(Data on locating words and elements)

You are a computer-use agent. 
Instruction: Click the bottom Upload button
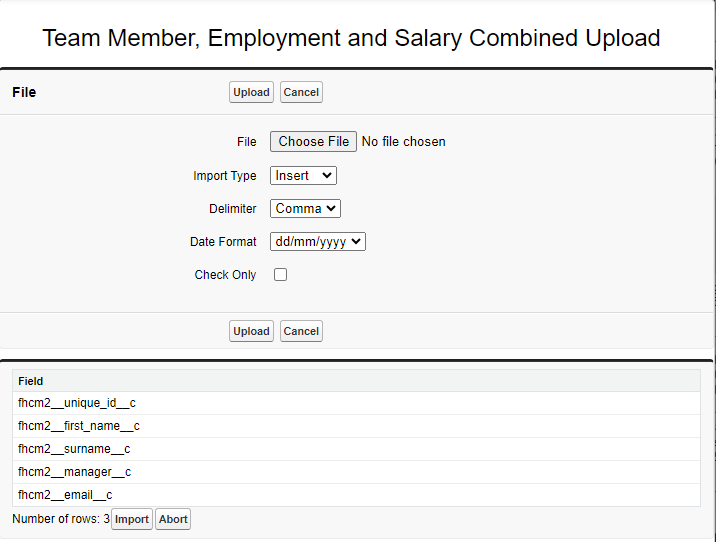coord(251,332)
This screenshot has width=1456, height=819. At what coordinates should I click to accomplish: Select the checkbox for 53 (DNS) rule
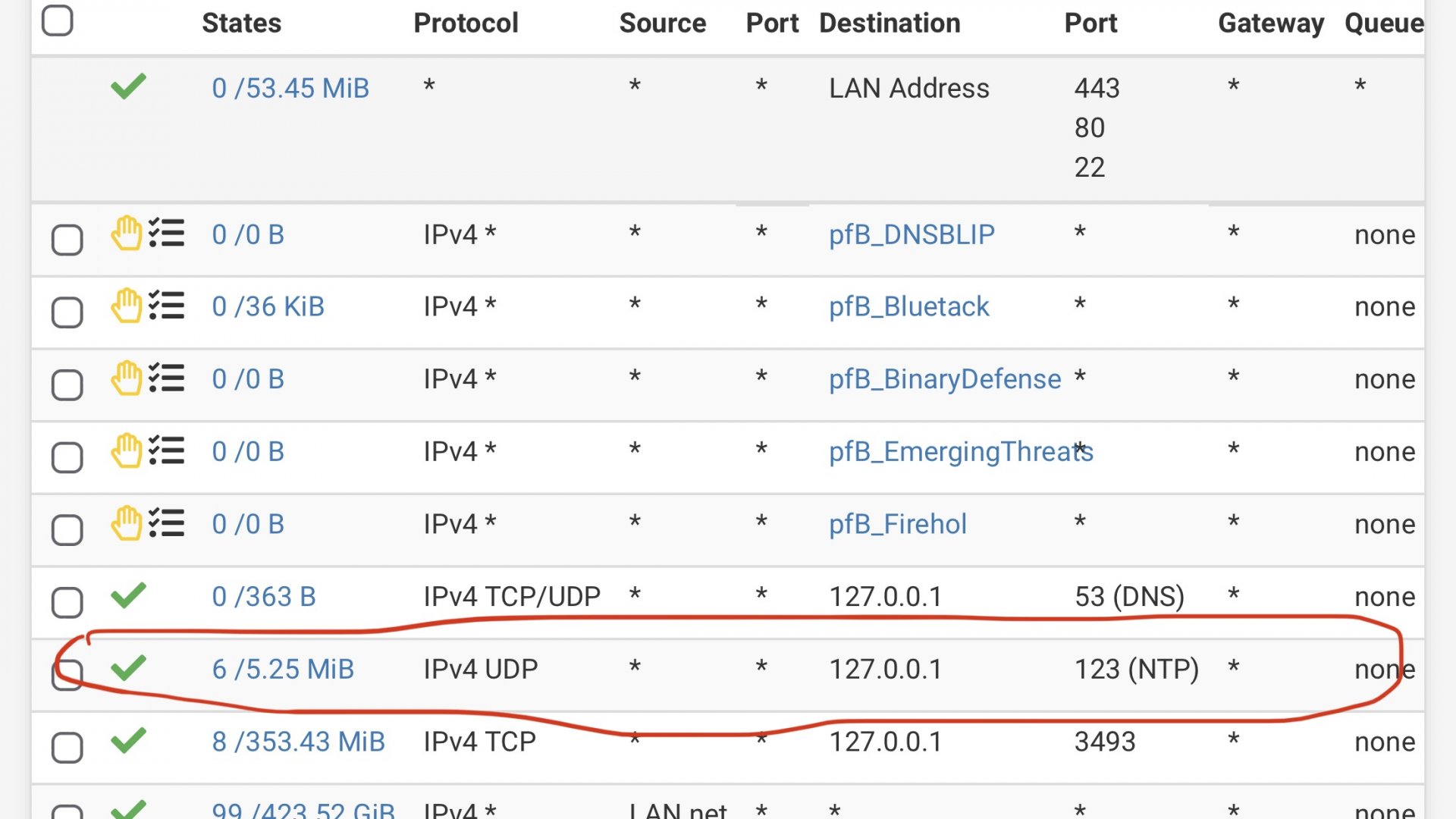[x=67, y=603]
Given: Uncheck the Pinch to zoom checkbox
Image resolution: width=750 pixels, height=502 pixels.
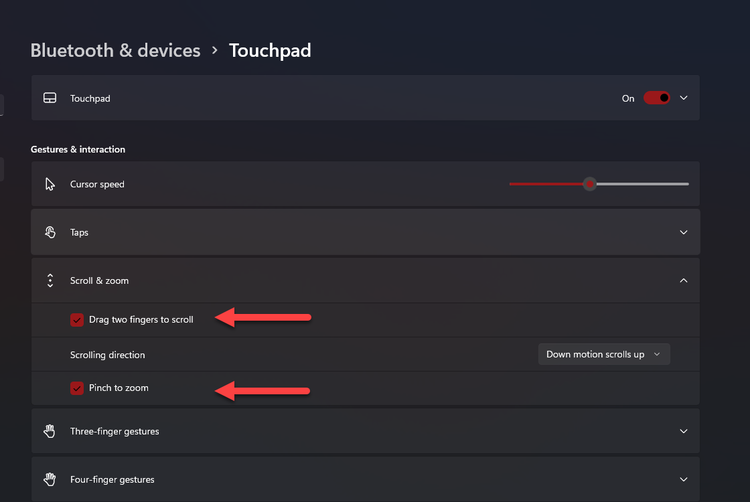Looking at the screenshot, I should click(x=77, y=387).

▸ Objective
Retype every line of the data above word for word, omitting the pictures.

▸ Result of the task
You are a computer-use agent. 
Instruction: Click the bottom Upload button
coord(251,332)
This screenshot has width=1456, height=819. At what coordinates should I click to accomplish: Select the checkbox for 53 (DNS) rule
[x=67, y=603]
Given: Uncheck the Pinch to zoom checkbox
Image resolution: width=750 pixels, height=502 pixels.
Looking at the screenshot, I should click(x=77, y=387).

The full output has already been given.